Parece suceder a cámara lenta: el modo en que alza el brazo, su sonrisa, un corte torcido en su rostro pálido. El modo en que una luz verde parece reunirse alrededor de su mano —debe de estar usando toda la energía que le queda—, el modo en que balancea el brazo hacia atrás como un pitcher a punto de lanzar.
Hunter está agachado sobre su madre y no puede verlo, no se da cuenta de lo que está a punto de ocurrir.
Antes de ser consciente de lo que estoy haciendo, he echado a correr. Estoy a poco más de cuatro metros, pero me parecen un abismo.
Mi pie derecho aterriza, y veo cómo el brazo de Elissa se acerca, veo ira en su rostro.
Mi pie izquierdo golpea el suelo y entonces estoy en el aire, arrojándome hacia el chico al que quiero.
Deja escapar un «¡Uf!» cuando me estrello contra él, y caemos en un caos de miembros cuando el eco de un disparo resuena en el túnel.
—Hunter… —susurro, palpándole el pecho para asegurarme de que está bien.
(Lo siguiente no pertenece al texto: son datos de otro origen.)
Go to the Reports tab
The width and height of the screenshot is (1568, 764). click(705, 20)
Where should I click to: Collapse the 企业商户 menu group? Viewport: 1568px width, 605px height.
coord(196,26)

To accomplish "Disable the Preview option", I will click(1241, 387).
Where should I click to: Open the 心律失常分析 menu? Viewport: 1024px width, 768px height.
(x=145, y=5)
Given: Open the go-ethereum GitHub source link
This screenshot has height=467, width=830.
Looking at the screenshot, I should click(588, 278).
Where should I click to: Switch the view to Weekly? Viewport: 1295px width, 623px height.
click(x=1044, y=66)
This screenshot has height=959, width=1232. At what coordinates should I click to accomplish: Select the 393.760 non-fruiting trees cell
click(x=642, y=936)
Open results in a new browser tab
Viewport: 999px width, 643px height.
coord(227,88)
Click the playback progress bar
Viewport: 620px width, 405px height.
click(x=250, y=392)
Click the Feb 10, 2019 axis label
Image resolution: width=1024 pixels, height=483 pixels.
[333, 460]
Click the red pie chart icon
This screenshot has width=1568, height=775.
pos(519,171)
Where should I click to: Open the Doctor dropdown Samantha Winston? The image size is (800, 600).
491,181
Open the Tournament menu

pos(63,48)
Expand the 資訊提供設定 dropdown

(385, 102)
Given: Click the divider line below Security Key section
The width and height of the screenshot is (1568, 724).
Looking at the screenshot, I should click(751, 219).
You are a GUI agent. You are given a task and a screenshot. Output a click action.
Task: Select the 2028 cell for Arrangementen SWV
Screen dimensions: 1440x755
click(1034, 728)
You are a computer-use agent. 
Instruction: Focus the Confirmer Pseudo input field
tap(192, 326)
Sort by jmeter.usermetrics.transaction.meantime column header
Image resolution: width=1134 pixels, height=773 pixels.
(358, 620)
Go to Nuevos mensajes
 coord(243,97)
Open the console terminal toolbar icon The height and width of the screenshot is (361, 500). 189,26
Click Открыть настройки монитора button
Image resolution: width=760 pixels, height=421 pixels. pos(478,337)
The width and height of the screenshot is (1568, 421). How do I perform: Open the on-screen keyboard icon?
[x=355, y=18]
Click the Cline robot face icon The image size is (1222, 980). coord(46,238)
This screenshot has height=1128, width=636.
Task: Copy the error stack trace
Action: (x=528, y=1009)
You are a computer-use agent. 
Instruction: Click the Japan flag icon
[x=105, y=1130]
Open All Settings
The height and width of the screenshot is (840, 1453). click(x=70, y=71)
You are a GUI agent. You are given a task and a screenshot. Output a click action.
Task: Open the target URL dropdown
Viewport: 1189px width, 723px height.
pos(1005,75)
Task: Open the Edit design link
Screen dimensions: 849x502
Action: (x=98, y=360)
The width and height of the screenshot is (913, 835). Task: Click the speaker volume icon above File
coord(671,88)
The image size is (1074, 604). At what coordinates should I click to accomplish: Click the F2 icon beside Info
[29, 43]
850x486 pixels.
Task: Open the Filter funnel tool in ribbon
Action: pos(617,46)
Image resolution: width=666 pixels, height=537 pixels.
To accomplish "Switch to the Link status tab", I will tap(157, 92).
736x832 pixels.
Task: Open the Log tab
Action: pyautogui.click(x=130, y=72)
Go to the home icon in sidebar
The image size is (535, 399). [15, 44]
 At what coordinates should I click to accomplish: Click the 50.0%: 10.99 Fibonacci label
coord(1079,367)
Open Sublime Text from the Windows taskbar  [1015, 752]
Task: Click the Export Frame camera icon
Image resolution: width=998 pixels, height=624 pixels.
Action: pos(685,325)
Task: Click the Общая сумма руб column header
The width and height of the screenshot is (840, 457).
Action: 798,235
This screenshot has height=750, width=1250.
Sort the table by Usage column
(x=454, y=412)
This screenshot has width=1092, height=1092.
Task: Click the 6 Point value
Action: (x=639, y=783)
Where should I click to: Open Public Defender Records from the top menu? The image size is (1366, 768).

Tiene los ojos cerrados, pero no veo ninguna herida o sangre fresca. Debe de haberse desmayado. Le beso en los labios, pues sé que está bien, y como una estúpida me levanto.
Y entonces siento que se me enciende todo el cuerpo.
La energía verde estalla por todas partes a mi alrededor, cegándome. Estoy en llamas.
Un recuerdo: la primera vez de verdad que Hunter me besó. Sus besos contra los míos en el Great Lawn. Al principio fue un zumbido agudo que hizo que la boca me supiera a metal y todo el cuerpo me cosquilleara con electricidad. Se me erizó hasta el vello más fino de los brazos. Pero fue algo más. Fue calidez… no calor, sino calidez; fluía por mis arterias como lava y me calmaba. Hacía que cada color pareciera nuevo, como si antes de entonces solo hubiese estado viendo el mundo en tonos sepia. Tenía la vista clara, los sentidos en armonía con todo lo que me rodeaba: los pájaros que piaban en los árboles, los grillos que frotaban sus patas produciendo pequeñas sinfonías, incluso el olor de las cosas… el agua salada, el musgo sobre los árboles, los aromas de la tierra mojada. Por primera vez sentí que todo prometía. Y esa promesa me parecía la razón para estar viva.
Por fin sabía por qué estaba aquí, lo que se suponía que debía hacer: querer a Hunter. Esa consciencia me colmaba de una inmensa alegría y gratitud por haber encontrado a alguien a quien querer. Alguien que también quisiera quererme. Juntos, ofreceríamos algo al mundo que era más que nuestros yoes individuales. Juntos seríamos más fuertes; haríamos todo a nuestro alrededor mejor.
Y para eso es la vida: para amar, crear, unirse, armonizar.
Y para morir.
Caigo en una nada suave y negra como boca de lobo.